1.       Incorporate consumer-driven wellness programs into enrollment. These can include lifestyle management, tobacco cessation, health risk assessment, biometric testing, etc. Be sure to assist your employees in helping them understand the difference and correlation between participating in wellness programs and their medical benefits. Begin adding reward and penalty programs during open enrollment to help establish consumer responsibility.

2.       After a year of preventative and wellness exams, begin offering more choices in health benefits. More HDHP offerings along with critical illness coverage will provide employees with the option of less expensive coverage. The second enhancement to increase employee engagement would be to offer support tools that incorporate personal health data as well as information for guiding employees through the benefits enrollment process.

3.       Beginning fall of 2017, it’s recommended to offer a medical transparency platform. This step is important for the support of the transfer to HDHPs before January 1, 2018. Employees will then have the ability to compare procedural costs and reviews of physicians which helps them to become informed to best utilize his or her HSA spending.

Extraordinary change is occurring with how employees select their healthcare plans based on how employers sponsor their medical coverage. Employee benefits will be elected based on cost also as the two (benefits and wealth) begin to converge during the consideration process. What is fortunate is that the selection process will be modeled in a similar fashion of purchasing car insurance, providing familiarity for employees.

How Employees Will Adapt

Routine maintenance creates preventative care to prolong the car’s value and durability. These smaller maintenance procedures are all funded out-of-pocket, but are planned events that take away the surprise element of the bill. Car owners understand that it’s not the goal of their car insurance to reach their deductible. So with the adoption of HDHPs it is hopeful that employees will begin to manage their healthcare plans the same way leaving their plans for use of annual checkups and the unlikely event of catastrophic injury or illness.

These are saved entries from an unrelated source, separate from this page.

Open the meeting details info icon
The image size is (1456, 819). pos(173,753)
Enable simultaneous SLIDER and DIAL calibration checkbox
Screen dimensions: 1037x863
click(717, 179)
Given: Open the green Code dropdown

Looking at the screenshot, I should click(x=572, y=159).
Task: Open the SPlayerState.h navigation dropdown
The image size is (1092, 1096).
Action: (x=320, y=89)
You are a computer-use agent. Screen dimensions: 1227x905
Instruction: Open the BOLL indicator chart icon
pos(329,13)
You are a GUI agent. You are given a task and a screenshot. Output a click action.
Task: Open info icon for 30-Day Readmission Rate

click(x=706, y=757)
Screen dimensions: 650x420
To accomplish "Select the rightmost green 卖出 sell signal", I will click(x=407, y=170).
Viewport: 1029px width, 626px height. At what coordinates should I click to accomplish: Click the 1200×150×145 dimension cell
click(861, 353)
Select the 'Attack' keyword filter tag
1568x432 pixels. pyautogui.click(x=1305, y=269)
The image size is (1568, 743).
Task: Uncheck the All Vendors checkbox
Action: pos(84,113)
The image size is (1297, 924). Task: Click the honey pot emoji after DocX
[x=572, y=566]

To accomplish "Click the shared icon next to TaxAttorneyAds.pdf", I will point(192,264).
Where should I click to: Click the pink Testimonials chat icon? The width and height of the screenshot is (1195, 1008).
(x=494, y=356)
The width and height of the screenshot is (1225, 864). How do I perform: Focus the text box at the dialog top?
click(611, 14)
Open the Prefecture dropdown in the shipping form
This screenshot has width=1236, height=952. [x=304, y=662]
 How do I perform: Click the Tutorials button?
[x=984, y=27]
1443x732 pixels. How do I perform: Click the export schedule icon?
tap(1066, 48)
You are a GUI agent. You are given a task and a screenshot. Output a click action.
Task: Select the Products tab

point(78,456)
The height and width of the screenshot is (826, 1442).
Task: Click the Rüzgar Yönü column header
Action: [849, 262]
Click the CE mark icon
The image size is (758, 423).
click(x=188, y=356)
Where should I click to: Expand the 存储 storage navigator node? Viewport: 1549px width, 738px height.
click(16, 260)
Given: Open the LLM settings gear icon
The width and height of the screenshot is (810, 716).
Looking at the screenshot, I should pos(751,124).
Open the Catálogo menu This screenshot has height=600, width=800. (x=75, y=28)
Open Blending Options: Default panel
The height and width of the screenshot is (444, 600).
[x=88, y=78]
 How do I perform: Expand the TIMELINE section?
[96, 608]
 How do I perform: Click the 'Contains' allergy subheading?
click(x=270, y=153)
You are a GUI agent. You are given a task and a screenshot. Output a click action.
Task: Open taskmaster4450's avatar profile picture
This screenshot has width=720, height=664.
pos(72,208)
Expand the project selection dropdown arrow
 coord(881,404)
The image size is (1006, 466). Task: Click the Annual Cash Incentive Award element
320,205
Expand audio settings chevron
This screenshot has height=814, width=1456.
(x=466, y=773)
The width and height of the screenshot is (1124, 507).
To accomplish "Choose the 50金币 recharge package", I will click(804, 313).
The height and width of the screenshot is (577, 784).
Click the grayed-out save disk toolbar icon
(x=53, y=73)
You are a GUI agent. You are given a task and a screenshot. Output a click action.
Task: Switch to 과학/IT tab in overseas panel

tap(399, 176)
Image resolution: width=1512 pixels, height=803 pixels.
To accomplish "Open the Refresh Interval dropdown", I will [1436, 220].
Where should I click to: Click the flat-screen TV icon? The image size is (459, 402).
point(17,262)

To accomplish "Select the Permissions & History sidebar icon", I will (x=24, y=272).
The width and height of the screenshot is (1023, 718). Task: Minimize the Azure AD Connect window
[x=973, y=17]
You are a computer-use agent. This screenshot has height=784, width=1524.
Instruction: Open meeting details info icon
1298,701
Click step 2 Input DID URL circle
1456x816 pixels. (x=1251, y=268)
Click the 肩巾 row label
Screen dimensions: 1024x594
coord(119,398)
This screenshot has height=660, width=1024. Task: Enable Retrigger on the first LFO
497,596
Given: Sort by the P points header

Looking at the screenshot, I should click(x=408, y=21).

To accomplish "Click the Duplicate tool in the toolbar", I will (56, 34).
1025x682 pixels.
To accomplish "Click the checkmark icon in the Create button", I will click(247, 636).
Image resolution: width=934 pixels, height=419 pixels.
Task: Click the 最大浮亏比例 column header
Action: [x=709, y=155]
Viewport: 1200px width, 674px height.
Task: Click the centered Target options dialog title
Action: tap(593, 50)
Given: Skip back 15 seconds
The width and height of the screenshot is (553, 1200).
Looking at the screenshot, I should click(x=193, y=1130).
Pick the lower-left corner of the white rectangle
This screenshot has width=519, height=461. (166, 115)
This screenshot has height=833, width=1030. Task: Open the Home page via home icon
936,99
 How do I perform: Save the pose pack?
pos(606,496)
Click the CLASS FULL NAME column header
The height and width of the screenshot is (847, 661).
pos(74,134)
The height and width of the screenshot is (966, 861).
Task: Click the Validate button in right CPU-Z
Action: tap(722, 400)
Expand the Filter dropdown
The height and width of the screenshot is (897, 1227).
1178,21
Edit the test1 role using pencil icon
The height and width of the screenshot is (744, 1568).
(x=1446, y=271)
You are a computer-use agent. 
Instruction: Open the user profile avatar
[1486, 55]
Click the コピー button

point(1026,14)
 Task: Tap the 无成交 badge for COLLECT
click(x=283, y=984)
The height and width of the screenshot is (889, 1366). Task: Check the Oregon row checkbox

It is always possible that the Cadillac Tax will be altered, but will most likely not be significantly modified at least before the 2016 election. What has taken hold though is the idea of limiting the tax preference for employer-sponsored healthcare, which will most likely remain a part of the ACA in some form. In the next few years, employers will be rushing to find different ways of saving money and maintaining their benefits programs. The good news is that technology will help ensure that for every economic gain employers end up making, it does not come at the expense of the employee. Employees now have more tools than ever that assist them in staying active participants in their healthcare management.